I am certain that if we put our decision making into the hands of a few carefully selected weighty experienced Friends under the control of the Charity Commission and with continual reminders that they are jointly and severally i.e. individually responsible at law for their decision making it will change the nature of our Society.
Maybe we will become far more efficient, maybe outreach will become more effective, and even overseas mission. But we will not be the same.
What’s worse, there is no need for us to hand over to a small body of trustees. It’s based on the myth that the Charity Commission demands it. It does not! All the CC say is that if you have more than 50 trustees, then on your annual return please we only want to have details of 50 of them.
MM in session could meet twice a year as trustees, to do the essential business of checking that whoever was responsible - the Clerk, the General Committee, or Admin committee - were doing things right. They would just need to receive reports and ensure that the annual report was sent to the CC. What structure existed besides the trustees is as I’ve said another matter.
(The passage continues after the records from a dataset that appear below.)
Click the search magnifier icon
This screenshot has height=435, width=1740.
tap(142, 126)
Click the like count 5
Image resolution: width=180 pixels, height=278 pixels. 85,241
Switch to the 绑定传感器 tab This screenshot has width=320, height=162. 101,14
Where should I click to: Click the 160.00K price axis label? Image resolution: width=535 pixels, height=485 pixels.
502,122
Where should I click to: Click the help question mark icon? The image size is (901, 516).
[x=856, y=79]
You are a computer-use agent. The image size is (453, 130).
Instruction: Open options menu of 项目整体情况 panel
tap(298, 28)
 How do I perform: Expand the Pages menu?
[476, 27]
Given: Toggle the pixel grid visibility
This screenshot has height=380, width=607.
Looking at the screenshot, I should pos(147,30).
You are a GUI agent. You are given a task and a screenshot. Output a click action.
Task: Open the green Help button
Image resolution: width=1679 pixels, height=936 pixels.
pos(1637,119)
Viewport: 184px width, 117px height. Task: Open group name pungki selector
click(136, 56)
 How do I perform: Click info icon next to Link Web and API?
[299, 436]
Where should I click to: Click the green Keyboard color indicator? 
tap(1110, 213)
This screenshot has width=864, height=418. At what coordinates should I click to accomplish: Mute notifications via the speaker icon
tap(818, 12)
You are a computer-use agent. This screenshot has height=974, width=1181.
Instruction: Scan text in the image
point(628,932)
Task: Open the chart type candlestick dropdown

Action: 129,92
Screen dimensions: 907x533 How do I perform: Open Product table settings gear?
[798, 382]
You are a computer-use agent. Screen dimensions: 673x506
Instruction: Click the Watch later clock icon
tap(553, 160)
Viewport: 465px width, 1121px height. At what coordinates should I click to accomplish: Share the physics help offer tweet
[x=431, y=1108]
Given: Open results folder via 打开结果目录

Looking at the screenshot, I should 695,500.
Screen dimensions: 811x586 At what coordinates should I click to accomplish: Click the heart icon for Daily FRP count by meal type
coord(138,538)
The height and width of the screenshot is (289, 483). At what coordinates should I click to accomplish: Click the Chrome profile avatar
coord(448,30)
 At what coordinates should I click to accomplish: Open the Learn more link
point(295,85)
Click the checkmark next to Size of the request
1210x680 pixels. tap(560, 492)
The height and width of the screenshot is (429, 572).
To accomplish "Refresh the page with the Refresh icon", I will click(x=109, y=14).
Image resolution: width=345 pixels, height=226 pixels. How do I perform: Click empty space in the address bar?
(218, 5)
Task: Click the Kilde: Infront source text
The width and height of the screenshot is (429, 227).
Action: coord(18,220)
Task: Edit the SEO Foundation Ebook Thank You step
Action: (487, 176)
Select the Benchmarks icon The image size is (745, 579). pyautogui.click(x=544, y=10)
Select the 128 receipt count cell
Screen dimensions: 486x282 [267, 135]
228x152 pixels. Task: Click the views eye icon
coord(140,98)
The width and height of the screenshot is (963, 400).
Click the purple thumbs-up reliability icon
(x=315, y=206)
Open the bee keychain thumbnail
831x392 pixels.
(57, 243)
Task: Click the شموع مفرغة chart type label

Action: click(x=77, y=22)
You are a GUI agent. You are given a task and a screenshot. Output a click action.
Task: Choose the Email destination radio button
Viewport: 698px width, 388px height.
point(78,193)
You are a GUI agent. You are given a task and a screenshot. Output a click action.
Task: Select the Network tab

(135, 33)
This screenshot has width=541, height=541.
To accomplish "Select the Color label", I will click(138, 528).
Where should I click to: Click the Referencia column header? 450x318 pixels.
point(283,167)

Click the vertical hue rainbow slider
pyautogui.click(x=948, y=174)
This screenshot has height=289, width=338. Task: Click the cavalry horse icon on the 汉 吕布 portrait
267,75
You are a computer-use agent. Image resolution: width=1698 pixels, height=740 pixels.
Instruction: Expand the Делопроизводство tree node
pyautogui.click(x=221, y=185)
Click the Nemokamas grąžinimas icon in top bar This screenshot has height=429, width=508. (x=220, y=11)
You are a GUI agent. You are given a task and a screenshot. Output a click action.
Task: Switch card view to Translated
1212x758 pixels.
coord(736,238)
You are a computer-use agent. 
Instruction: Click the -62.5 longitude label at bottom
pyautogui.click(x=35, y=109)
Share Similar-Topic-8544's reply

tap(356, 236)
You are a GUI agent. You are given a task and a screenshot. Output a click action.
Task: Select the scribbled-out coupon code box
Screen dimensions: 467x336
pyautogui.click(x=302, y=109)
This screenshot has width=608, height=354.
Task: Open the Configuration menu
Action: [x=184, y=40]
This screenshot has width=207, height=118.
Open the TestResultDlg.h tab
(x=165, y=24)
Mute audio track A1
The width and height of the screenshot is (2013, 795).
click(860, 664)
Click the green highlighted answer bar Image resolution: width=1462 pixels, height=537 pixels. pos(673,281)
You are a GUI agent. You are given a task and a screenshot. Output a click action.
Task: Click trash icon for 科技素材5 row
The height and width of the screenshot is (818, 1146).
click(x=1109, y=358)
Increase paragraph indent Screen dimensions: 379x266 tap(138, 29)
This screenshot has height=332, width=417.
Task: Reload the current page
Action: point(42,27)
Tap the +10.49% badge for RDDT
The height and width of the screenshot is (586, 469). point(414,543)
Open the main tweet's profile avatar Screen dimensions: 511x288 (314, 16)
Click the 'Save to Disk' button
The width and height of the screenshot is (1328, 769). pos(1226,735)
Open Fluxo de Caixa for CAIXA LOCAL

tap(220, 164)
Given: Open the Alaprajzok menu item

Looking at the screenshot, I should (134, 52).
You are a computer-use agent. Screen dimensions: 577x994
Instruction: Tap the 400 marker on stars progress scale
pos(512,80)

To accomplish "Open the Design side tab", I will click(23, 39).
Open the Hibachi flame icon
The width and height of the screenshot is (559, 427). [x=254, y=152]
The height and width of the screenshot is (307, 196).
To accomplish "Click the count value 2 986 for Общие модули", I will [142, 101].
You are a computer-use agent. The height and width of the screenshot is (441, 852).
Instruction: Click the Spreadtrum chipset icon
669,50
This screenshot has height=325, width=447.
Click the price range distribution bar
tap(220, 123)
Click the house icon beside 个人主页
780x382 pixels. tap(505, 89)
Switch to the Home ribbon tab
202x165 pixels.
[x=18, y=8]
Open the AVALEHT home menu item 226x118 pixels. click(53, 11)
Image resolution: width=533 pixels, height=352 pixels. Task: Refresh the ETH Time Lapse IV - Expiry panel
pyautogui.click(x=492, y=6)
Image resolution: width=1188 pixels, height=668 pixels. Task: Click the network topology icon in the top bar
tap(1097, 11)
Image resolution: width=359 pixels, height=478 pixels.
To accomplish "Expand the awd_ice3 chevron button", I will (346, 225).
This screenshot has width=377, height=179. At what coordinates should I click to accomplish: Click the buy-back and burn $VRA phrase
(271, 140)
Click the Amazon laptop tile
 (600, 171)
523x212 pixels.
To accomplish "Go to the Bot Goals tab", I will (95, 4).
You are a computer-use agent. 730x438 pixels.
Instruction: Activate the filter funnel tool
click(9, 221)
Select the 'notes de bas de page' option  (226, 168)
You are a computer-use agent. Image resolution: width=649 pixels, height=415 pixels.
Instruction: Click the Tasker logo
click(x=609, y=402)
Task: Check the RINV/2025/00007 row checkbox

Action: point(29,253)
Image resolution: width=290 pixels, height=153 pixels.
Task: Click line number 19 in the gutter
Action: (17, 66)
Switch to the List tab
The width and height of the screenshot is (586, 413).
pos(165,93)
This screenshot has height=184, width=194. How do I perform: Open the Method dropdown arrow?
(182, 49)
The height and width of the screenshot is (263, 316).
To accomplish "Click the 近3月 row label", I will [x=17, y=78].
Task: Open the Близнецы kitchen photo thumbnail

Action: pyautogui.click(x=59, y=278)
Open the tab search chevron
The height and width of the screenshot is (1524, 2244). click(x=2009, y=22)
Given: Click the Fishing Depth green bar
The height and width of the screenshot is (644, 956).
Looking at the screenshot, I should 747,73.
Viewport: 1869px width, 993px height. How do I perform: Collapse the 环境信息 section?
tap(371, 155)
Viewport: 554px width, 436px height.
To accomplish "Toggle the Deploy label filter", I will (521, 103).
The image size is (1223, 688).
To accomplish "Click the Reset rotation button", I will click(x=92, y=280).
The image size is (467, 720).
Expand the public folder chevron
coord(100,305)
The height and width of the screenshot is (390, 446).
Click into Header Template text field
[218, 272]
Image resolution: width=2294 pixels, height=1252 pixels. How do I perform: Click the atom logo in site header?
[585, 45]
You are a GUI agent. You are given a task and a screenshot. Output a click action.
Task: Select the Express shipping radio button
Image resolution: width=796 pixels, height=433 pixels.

The only real argument against ‘all’ members MM being trustees is that the CC say a very few may not be trustees. i.e. employees, undischarged bankrupts, the insane, etc. This would be an easy problem to overcome. For instance when the MM met as trustees the clerk could simply announce that certain categories should leave the room, as the clerk does now when membership matters are discussed. Or the membership secretary could ask all members by circular letter whether any of the conditions applied and would tell the clerk if during a trustee session one of these were present. The same mechanism could ensure that no employees etc appeared on the annual return to the CC.
All the other reasons given for arguing that the trustee body should be small are in fact arguments for an executive or administrative committee - arguments with which I agree. Such a committee would respond to the guidance, the supervision, of MM just as now any committee does. Already MM demands that its committees report to it. All that MM in trustee mode need do is ensure what should happens now continues to happen.
The other reason is psychological. I know that not only are most trustees selected on the basis of characteristics which are not typical of the average member, but that when sitting as a trustee one’s mindset is quite different from that which prevails in MM. One is acutely conscious of the legal requirements and the awful penalties for neglect. (Trustees do not have the ‘limited liability’ enjoyed by company directors. Their liability is limitless.)
That reminds me of another point. Most charities having looked into these issues realise that the best structure is to set up as a company limited by guarantee then to register the company with the charity commission. Why not adopt that structure? Why should some of our number be saddled with the dreadful responsibility of trusteeship?
One more point. I have been convinced that we have no realistic option but to register with the CC. However I know that at least one quite knowledgeable member thinks that this is a bad move. He is convinced that the CC is not always the mild, benign, permissive regulator that most of us assume it to be.